→ **Given records**
^^^^
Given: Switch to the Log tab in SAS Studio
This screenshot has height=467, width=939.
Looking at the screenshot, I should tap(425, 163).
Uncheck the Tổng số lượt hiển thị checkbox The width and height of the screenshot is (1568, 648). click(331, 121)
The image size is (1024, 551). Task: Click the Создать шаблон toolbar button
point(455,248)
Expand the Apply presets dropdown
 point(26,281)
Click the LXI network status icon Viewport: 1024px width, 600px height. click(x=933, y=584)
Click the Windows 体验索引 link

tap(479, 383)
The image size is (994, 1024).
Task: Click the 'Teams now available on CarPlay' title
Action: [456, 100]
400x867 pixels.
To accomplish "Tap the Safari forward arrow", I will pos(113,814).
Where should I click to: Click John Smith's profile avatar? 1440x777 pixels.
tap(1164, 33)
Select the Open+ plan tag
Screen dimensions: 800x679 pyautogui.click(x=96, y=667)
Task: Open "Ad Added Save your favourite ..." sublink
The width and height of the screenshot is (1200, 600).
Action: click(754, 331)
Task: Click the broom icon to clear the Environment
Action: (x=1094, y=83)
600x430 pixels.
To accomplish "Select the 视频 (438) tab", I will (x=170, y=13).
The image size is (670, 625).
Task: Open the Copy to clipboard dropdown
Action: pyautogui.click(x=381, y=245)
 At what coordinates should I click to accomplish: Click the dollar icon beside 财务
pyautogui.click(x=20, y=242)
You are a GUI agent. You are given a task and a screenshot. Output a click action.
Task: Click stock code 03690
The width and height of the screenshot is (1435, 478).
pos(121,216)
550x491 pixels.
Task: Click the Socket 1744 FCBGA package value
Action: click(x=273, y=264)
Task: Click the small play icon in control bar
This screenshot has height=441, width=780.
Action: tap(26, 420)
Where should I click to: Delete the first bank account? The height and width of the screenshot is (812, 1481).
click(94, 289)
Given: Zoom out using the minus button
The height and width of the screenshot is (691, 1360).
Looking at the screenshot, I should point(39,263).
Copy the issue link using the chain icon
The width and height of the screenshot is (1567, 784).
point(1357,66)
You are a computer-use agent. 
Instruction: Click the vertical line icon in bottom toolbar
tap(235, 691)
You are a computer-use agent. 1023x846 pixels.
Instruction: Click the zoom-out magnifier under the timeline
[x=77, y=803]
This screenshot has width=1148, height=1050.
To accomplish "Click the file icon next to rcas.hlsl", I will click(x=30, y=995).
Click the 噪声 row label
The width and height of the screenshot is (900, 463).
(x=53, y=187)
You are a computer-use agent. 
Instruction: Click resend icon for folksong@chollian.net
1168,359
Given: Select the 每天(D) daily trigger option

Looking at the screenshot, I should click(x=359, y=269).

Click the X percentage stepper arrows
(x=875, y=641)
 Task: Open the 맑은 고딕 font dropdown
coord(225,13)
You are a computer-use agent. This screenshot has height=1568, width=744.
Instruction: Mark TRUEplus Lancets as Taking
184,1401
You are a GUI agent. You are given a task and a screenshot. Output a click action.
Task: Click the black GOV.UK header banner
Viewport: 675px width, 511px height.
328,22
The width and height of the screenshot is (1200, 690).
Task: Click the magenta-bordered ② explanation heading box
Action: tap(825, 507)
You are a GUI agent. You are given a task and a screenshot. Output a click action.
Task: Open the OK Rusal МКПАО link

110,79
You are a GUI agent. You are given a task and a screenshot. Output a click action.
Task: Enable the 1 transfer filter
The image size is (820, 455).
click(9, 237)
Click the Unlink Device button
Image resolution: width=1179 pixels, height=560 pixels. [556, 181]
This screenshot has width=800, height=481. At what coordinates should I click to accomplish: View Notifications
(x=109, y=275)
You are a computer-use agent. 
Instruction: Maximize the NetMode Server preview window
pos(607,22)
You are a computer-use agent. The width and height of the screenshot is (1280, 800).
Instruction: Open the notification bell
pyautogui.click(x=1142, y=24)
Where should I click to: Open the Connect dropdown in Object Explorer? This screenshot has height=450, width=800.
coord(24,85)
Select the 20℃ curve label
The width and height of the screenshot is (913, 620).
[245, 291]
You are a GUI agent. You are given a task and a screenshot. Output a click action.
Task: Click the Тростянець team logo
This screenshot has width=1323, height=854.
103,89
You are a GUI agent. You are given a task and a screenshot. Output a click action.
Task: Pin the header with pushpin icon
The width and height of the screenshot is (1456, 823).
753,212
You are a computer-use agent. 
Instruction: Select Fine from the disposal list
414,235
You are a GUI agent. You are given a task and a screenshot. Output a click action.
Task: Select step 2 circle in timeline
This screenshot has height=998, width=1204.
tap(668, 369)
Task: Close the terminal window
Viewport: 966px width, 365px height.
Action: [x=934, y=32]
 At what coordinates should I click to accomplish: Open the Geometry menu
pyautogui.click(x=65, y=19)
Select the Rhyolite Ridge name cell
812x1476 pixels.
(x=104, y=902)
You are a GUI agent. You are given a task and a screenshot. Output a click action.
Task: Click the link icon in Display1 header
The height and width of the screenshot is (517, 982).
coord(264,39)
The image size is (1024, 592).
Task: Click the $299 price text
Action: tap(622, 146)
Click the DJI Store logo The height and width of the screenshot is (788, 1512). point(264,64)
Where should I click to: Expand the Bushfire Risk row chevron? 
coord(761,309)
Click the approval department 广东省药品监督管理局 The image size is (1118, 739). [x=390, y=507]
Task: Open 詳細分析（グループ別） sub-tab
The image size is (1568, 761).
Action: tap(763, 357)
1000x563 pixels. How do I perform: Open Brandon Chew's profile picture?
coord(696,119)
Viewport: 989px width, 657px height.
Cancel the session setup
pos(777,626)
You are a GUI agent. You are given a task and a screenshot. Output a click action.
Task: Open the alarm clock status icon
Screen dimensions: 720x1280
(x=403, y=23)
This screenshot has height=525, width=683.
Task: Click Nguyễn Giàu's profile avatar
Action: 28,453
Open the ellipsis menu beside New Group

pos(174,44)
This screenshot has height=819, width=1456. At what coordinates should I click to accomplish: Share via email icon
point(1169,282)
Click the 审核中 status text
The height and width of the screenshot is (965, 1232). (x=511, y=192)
^^^^
→ **Task brief**
Search the preceding listing for "label" and extract every line where it is found.

→ **Answer to the exercise**
Click the 噪声 row label
Select the 20℃ curve label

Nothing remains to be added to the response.